HRS § 707-730 states in relevant part:
§707-730 Sexual assault in the first degree. (1) A person commits the offense of sexual assault in the first degree if:
(a) The person knowingly subjects another person to an act of sexual penetration by strong compulsion[.]
3. HRS § 707-733 states as follows:
§707-733 Sexual assault in the fourth degree. (1) A person commits the offense of sexual assault in the fourth degree if:
(a) The person knowingly subjects another person to sexual contact by compulsion or causes another person to have sexual contact with the actor by compulsion;
(b) The person knowingly exposes the person's genitals to another person under circumstances in which the actor's conduct is likely to alarm the other person or put the other person in fear of bodily injury; or
(c) The person knowingly trespasses on property for the purpose of subjecting another person to surreptitious surveillance for the sexual gratification of the actor.

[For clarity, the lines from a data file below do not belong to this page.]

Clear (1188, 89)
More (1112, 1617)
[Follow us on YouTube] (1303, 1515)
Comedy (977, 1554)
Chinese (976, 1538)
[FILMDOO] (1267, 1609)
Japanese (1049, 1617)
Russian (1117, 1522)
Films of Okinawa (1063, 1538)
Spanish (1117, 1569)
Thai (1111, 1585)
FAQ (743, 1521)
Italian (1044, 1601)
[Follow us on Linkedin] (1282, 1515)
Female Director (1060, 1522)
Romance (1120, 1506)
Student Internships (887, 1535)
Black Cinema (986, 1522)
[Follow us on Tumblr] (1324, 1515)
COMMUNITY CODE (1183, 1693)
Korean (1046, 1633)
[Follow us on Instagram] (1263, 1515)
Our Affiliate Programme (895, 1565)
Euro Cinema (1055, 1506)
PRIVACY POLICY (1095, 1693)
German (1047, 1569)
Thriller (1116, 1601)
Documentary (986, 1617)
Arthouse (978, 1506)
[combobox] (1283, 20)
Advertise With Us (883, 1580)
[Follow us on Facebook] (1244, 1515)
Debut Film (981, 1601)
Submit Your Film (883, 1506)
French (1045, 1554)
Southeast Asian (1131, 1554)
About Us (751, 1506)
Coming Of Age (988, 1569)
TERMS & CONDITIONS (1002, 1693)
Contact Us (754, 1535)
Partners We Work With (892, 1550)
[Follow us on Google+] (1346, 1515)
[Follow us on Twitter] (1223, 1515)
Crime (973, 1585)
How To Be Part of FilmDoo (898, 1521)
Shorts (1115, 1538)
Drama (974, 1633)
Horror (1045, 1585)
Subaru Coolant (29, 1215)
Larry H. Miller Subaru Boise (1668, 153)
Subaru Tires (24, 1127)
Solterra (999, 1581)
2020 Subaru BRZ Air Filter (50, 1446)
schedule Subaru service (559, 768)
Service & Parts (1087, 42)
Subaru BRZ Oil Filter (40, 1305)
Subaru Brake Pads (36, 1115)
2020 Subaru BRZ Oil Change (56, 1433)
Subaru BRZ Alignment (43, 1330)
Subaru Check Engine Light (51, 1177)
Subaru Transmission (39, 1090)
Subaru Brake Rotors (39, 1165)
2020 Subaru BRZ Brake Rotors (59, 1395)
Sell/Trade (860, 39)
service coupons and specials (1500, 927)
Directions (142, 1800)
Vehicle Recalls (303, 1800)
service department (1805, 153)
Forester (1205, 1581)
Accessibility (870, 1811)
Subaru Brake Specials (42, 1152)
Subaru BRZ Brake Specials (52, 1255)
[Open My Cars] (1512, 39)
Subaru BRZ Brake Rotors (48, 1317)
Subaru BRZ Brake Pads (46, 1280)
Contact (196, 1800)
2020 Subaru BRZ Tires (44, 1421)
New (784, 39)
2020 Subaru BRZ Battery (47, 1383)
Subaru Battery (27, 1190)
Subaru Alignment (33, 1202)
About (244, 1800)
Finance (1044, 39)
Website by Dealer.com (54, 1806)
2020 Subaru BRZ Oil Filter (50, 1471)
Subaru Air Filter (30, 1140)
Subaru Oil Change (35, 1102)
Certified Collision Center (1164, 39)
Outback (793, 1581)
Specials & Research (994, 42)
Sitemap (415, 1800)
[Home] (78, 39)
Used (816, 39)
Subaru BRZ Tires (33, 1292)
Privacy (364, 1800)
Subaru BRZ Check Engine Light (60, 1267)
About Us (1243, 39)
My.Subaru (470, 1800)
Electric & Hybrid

(2) Sexual assault in the fourth degree is a misdemeanor.
(3) Whenever a court sentences a defendant for an offense under this section, the court may order the defendant to submit to a pre-sentence mental and medical examination pursuant to section 706-603.
4. It is unclear from the record who is Orian's employer. The jury asked the circuit court to "re-identify Michael Orian's role"; the response from the court was that "Mr. Michael Orian was an investigator who was requested to interview Abraham Spencer."
5. Sexual contact was defined as "any touching of the sexual or other intimate parts of a person not married to the actor, or of the sexual or other intimate parts of the actor by the person, whether directly or through the clothing or other material intended to cover the sexual or other intimate parts." HRS § 707-700 (Supp. 1992).
6. Sexual penetration was defined as "vaginal intercourse, anal intercourse, fellatio, cunnilingus, anilingus, deviate sexual intercourse, or any intrusion of any part of a person's body or of any object into the genital or anal opening of another person's body; it occurs upon any penetration, however slight, but emission is not required. Each act of sexual penetration shall constitute a separate offense." HRS § 707-700.